Here’s a couple examples off the top of my head:

(1) In my current questing hub, Picus Ridge, I was ordered to head out and hunt a guy who was on the run from the authorities.  When I caught up to him and knocked his head off, I found a mysterious key on him.  Returning to the quest giver, I handed over the key and watched as the guy freaked out as he realized that this was the key to a bomb.  I went out and hunted through a camp for the bomb and disabled it, and found out that the bomb in question was a plague bomb, not an explosive one — and that there also was one in the town proper.  Off to rescue the town from imminent doom!  At each stage of the quest, I was fully aware of what I was doing and why, and it felt like a cool little story instead of a checklist.

(2) This one is a bit of a Sector 1 spoiler, so be warned.  I’m not even sure where this quest line started, but somewhere along the way I began to investigate a group of malcontents who eventually were linked to a larger group of anti-technology luddites, who were eventually linked to the mastermind group, a bunch of absolutely whacko military/religious folks who wanted to bring the “purifying fire” to the world.  The quest chain sent me everywhere, including infiltrating one of their camps as a potential recruit, after which I discovered that they wanted to launch a few remaining nuclear missiles from Sector 1 to Sector 1, and I had to stop them.  That ultimately led me to one of the coolest locations in the area, an underground missile silo base.

(3) And no Fallen Earth quest discussion would be complete without mention of the gang struggle in Depot 66 that has you choosing the outcome of not only who ends up in charge of the town, but how their performance of MacBeth happens.

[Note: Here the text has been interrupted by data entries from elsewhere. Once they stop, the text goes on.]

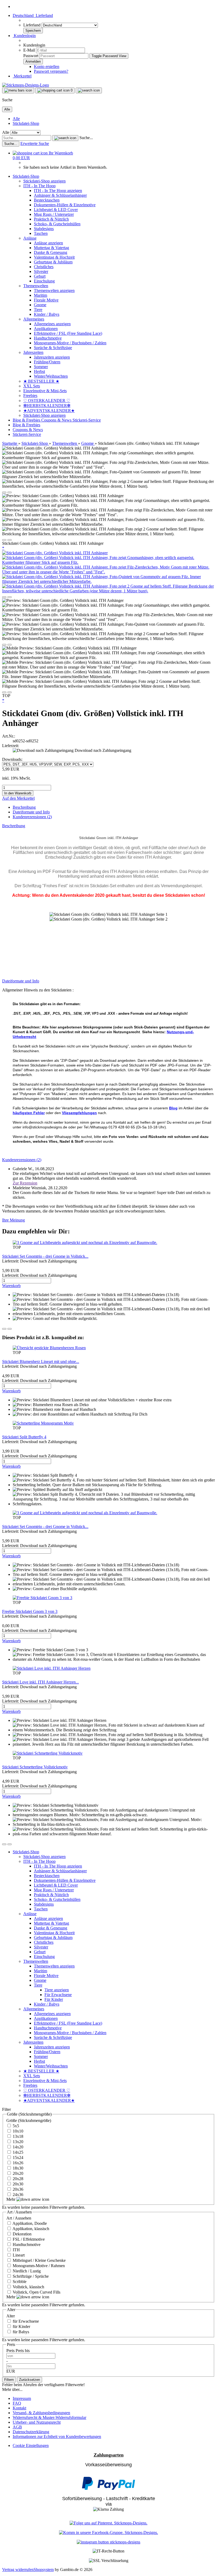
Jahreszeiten (33, 352)
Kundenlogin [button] (24, 35)
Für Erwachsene (58, 1994)
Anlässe (30, 238)
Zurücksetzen (29, 2380)
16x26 (17, 2163)
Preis (11, 2350)
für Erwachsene (25, 2321)
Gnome (40, 305)
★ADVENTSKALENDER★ (49, 410)
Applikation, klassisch (30, 2228)
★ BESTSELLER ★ (41, 381)
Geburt (40, 276)
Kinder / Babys (46, 314)
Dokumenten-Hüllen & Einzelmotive (65, 205)
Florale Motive (46, 300)
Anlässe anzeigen (48, 243)
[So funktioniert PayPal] (108, 2488)
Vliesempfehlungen (79, 1113)
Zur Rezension (25, 1183)
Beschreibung (24, 807)
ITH (16, 2250)
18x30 (17, 2168)
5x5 (15, 2126)
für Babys (20, 2332)
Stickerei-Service (87, 420)
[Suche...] (65, 138)
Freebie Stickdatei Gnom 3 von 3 (29, 1611)
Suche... (86, 137)
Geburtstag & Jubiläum (53, 262)
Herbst (39, 371)
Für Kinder (53, 1999)
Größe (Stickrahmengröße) (28, 2120)
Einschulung (44, 281)
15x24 (17, 2157)
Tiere (38, 309)
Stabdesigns (44, 228)
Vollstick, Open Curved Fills (36, 2292)
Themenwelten (35, 285)
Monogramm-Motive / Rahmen (38, 2265)
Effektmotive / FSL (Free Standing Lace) (68, 333)
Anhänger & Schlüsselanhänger (60, 195)
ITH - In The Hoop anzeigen (58, 190)
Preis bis (23, 2350)
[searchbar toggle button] (89, 90)
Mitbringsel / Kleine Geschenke (39, 2260)
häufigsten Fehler (29, 1113)
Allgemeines (33, 319)
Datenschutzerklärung (31, 2431)
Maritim (40, 295)
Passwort (30, 55)
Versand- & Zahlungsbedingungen (41, 2412)
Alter (10, 2316)
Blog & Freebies (27, 420)
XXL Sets (31, 386)
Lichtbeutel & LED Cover (56, 209)
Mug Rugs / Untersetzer (54, 214)
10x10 (17, 2131)
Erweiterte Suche (34, 143)
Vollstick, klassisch (28, 2287)
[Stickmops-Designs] (25, 85)
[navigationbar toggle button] (18, 90)
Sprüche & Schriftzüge (53, 347)
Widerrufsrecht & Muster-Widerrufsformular (49, 2417)
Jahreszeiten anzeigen (52, 357)
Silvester (41, 271)
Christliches (43, 266)
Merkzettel (22, 76)
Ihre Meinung (13, 1220)
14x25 (17, 2152)
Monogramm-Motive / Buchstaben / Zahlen (70, 343)
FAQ (17, 2403)
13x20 (17, 2141)
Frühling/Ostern (47, 362)
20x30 (17, 2184)
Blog (173, 1108)
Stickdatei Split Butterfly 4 (24, 1437)
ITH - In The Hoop (39, 186)
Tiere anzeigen (56, 1990)
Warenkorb (11, 1285)
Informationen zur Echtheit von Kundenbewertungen (57, 2436)
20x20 (17, 2173)
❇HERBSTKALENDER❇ (46, 405)
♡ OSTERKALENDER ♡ (46, 400)
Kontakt (19, 2408)
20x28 (17, 2178)
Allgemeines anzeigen (52, 324)
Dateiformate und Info (31, 812)
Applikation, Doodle (29, 2223)
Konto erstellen (46, 66)
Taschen (41, 233)
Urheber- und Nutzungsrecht (37, 2422)
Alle (16, 118)
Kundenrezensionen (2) (32, 817)
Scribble (19, 2281)
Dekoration (21, 2234)
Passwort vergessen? (51, 71)
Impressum (22, 2398)
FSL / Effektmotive (28, 2239)
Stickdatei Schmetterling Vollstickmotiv (35, 1767)
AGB (17, 2427)
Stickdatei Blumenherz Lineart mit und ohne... (40, 1361)
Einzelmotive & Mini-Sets (45, 390)
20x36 (17, 2189)
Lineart (18, 2255)
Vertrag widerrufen (18, 2569)
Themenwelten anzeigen (54, 290)
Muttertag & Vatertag (51, 247)
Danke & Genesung (50, 252)
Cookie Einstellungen (31, 2445)
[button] (33, 15)
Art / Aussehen (18, 2218)
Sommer (41, 366)
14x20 (17, 2147)
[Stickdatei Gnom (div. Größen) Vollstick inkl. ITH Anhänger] (55, 553)
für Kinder (21, 2326)
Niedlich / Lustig (26, 2271)
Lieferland (32, 25)
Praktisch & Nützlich (51, 219)
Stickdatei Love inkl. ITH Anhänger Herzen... (40, 1682)
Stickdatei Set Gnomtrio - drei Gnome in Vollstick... (45, 1256)
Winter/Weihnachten (51, 376)
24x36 (17, 2194)
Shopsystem (44, 2569)
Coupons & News (57, 420)
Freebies (30, 395)
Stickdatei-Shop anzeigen (44, 181)
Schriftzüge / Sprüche (30, 2276)
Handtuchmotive (48, 338)
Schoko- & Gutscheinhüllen (57, 224)
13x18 (17, 2136)
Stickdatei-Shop (26, 123)
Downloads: (12, 759)
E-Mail (29, 50)
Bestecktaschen (47, 200)
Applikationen (46, 328)
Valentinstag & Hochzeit (54, 257)
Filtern (9, 2380)
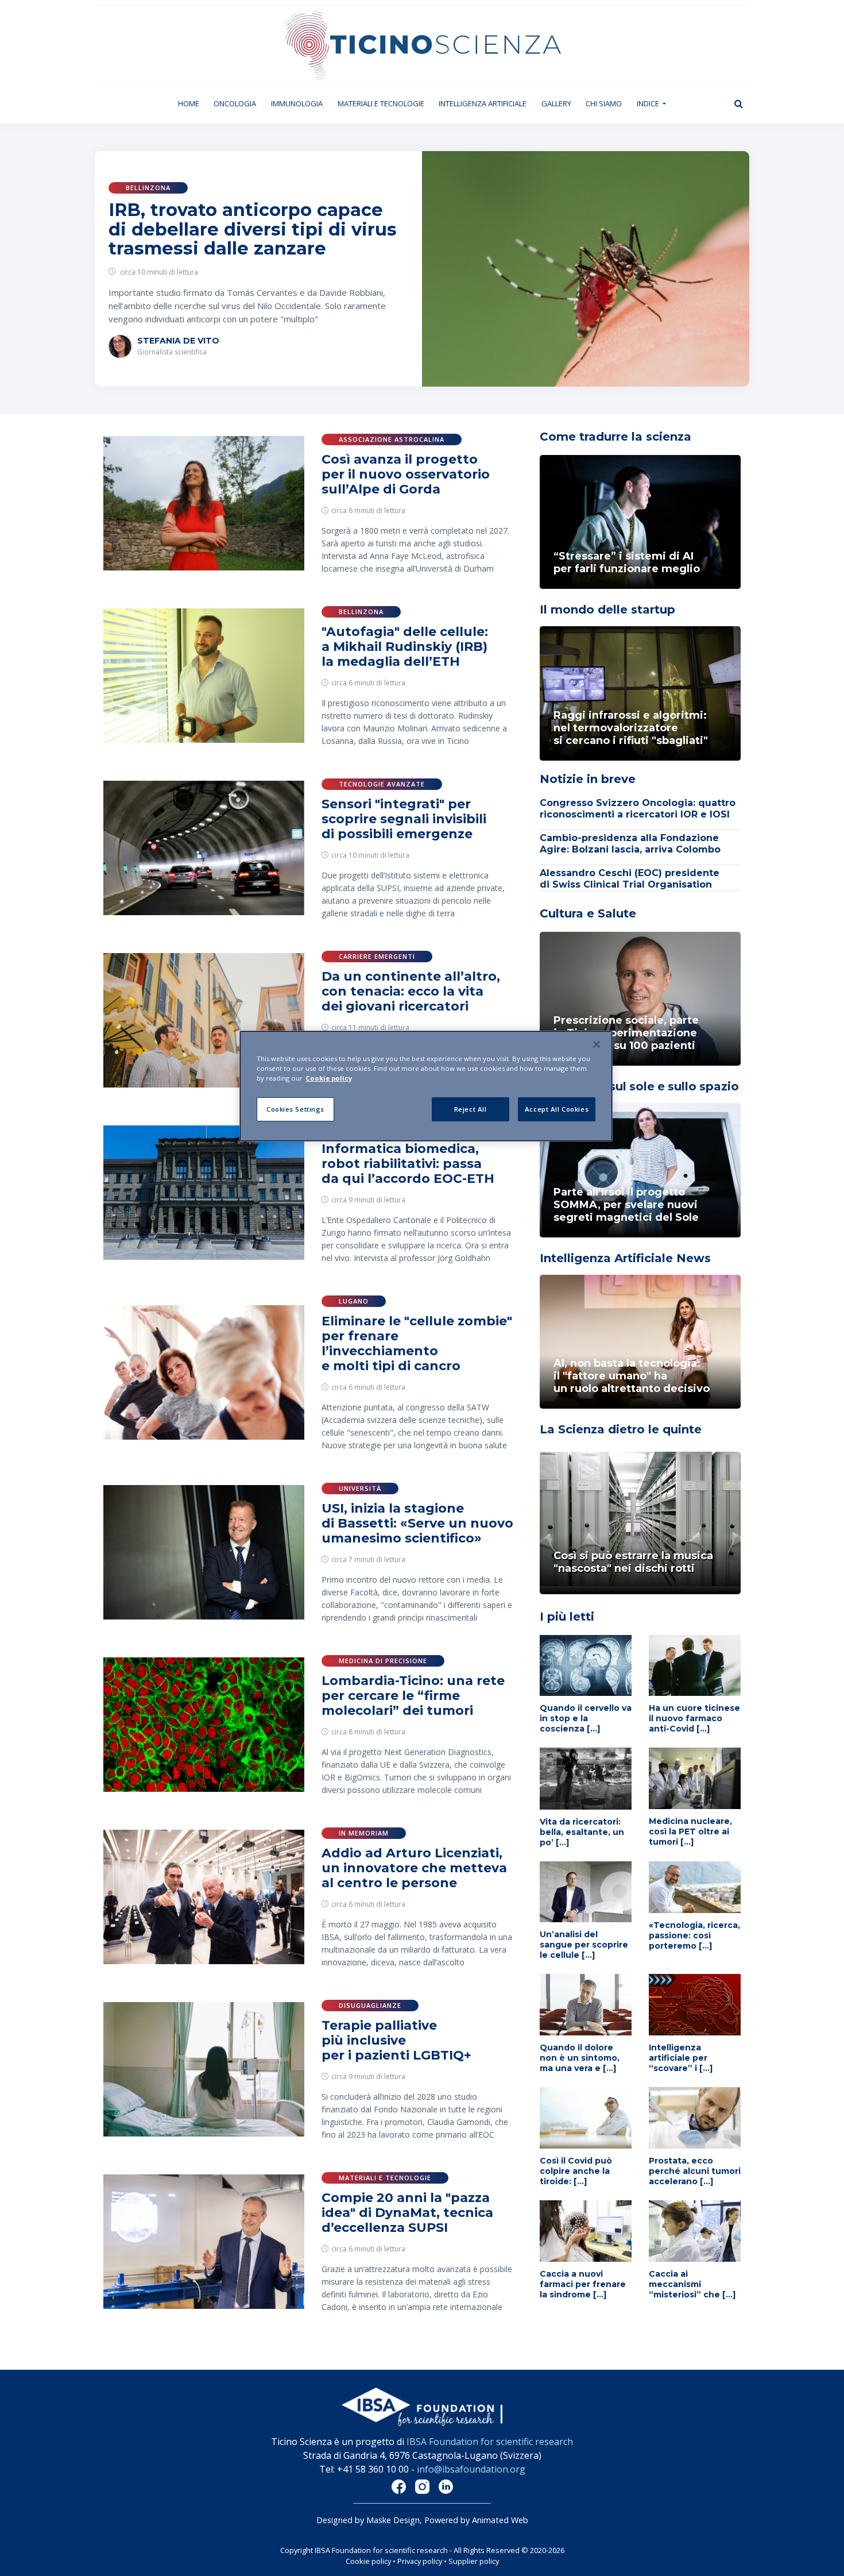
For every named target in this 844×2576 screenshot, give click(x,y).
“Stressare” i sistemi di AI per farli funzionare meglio (626, 562)
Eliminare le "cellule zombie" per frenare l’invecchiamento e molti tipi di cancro (417, 1343)
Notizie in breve (588, 779)
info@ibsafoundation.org (471, 2469)
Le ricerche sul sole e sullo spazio (639, 1086)
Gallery (556, 103)
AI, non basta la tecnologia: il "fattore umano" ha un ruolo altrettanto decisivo (631, 1376)
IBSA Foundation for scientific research (489, 2441)
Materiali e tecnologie (381, 103)
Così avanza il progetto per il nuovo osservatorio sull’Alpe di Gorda (406, 474)
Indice (649, 103)
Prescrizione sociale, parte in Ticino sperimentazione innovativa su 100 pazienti (626, 1033)
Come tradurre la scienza (615, 437)
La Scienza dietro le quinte (621, 1429)
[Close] (596, 1044)
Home (192, 103)
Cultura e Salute (588, 913)
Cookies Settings (295, 1109)
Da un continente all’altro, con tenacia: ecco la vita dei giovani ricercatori (411, 991)
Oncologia (235, 103)
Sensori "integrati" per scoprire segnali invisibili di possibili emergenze (404, 819)
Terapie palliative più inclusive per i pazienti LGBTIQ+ (396, 2040)
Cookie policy (368, 2561)
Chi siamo (604, 103)
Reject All (470, 1109)
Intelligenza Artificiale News (625, 1258)
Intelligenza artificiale (482, 103)
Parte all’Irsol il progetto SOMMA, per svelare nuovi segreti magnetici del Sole (626, 1205)
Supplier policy (473, 2561)
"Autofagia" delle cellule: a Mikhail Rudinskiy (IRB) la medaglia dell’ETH (405, 646)
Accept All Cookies (557, 1109)
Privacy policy (419, 2561)
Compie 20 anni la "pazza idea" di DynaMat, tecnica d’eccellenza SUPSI (407, 2212)
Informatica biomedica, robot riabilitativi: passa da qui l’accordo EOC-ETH (408, 1163)
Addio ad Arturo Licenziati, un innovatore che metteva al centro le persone (414, 1868)
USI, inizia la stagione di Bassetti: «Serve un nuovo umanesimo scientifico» (417, 1523)
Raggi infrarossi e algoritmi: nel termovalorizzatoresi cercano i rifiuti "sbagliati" (630, 728)
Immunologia (297, 103)
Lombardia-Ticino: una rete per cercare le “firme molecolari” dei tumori (413, 1695)
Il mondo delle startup (607, 609)
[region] (426, 1086)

Now, I’m all for more advanced forms of quest delivery — cutscenes, voiceovers, scripted events.  But there’s still some magic left in those little quest text boxes, and I guess it’s made me rethink my position on disliking them.  If only we could distill the formula that makes FE’s text so addicting to read versus other MMO text!  Are there any other MMOs that you would hold up as an example of superior quest text?